Class-Action Lawsuit Filed Against Facebook for Holding Biometric Data

Ian Waldie/Getty Images
Ian Waldie/Getty Images

A class-action lawsuit has been filed against Facebook claiming that the social network violates Illinois state law by holding biometric data of its users and keeping faces on file for recognition purposes.

“Facebook is the largest social network in the United States and likely the world. Facebook has previously been alleged to abuse consumers’ privacy rights,” claimed the class-action complaint against Facebook. “Plaintiff brings this class action to put an end to Facebook’s latest privacy abuse – its collection, storage, and subsequent use of its users’ biometric identifiers and biometric information without informed consent, in direct contravention of the BIPA.”

“In direct violation of all three prongs of §15(b) of the BIPA [Biometric Information Privacy Act], Facebook is actively collecting, storing, and using the biometric information of its reportedly more than one billion users without any written notice or informed written consent, including millions of Illinois residents,” continued the document. “Specifically, sometime in late 2010, Facebook began implementing its ‘tag suggestion’ feature (‘Tag Suggestions’), which utilizes sophisticated facial recognition software to automatically match pictures with names.”

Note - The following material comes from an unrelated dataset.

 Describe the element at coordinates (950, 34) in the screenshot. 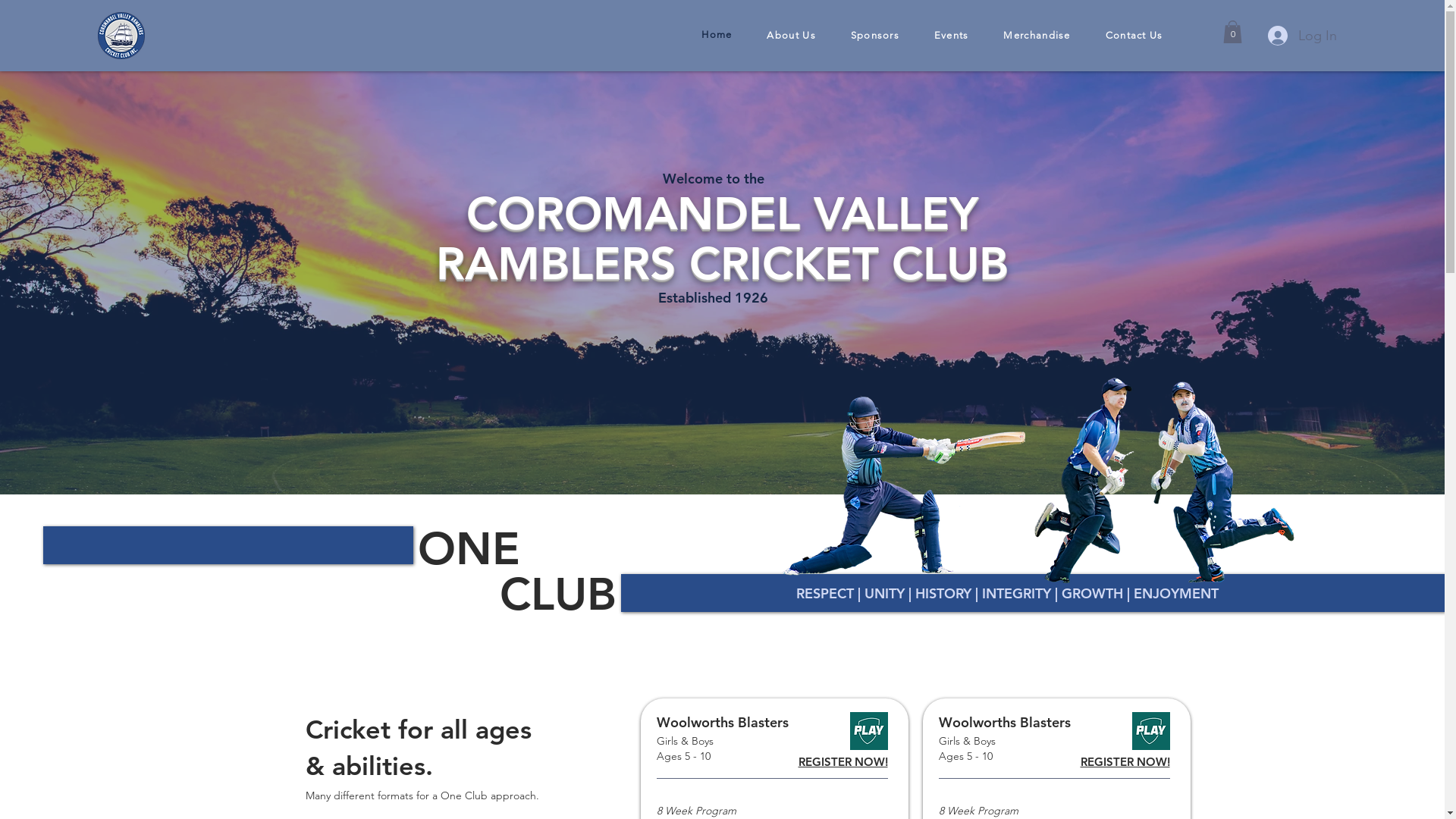

I see `'Events'` at that location.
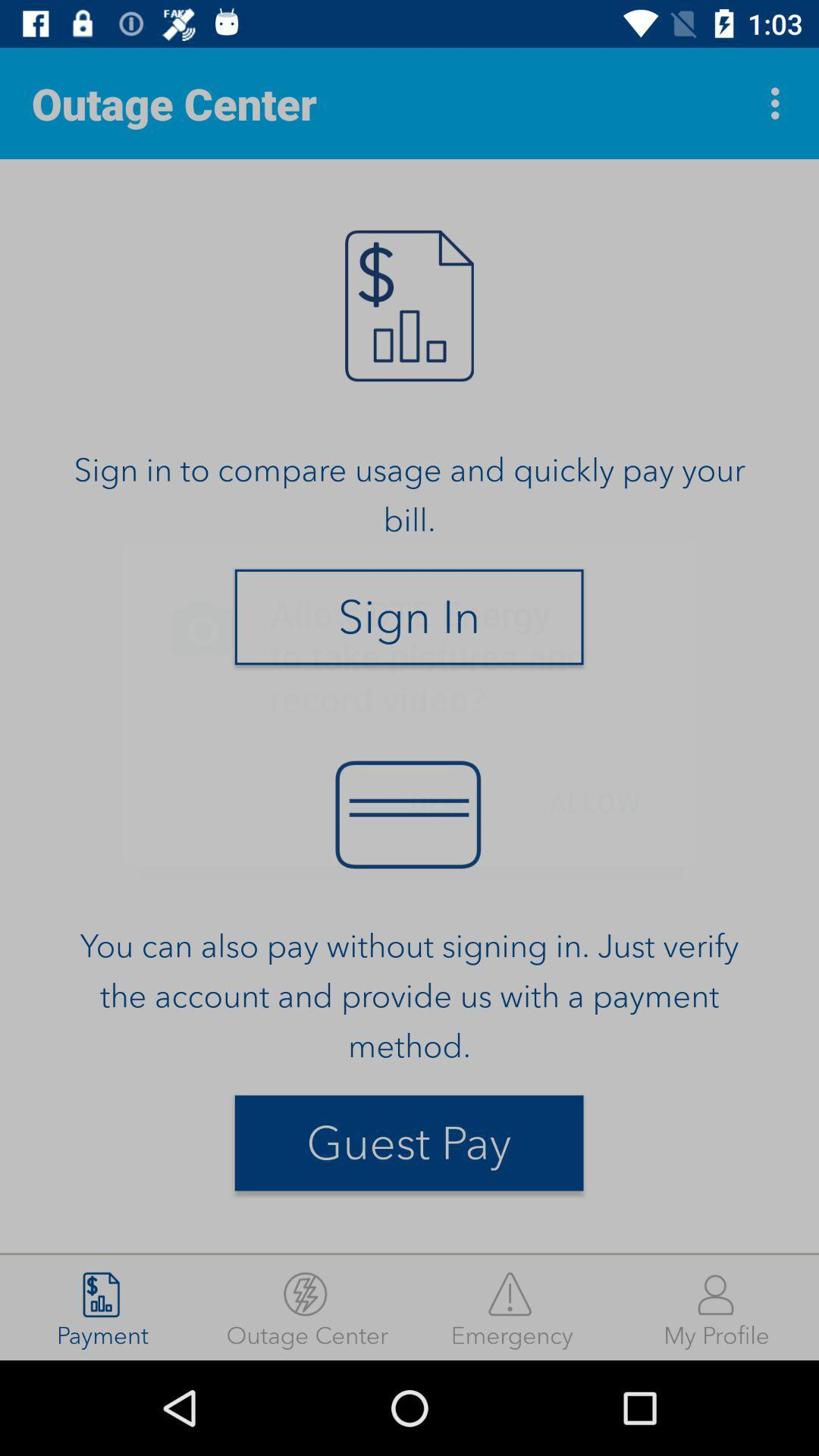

Facebook’s software collects, analyzes and compares the facial features in user-uploaded photographs and saves what is known as a “face template” in Facebook’s database. When a user uploads a photograph, Facebook’s Tag Suggestions compares the faces of any individual in that photograph to the face templates in the Facebook database. If there is a match, Facebook suggests that the user “tag” the person in the photograph with the appropriate name. Facebook’s facial template database is so large that it dwarfs the FBI’s

Indeed, at a hearing before the U.S. Senate on Capitol Hill in 2012, Senator Al Franken described Facebook as the “world’s largest privately held database of face prints – without the explicit consent of its users.”

In a report by IEEE Spectrum, the magazine explained, “The Biometric Information Privacy Act (BIPA) sets limits on how companies can store and use people’s biometric identifiers, which the law defines as fingerprints, voiceprints, retina or iris scans, and scans of hand or face geometry.”

“The case is scheduled for trial this October, and similar Illinois-based lawsuits are proceeding against Google and Snapchat,” they continued. “In the upcoming year, the courts will host a debate over who can keep our faces on file.”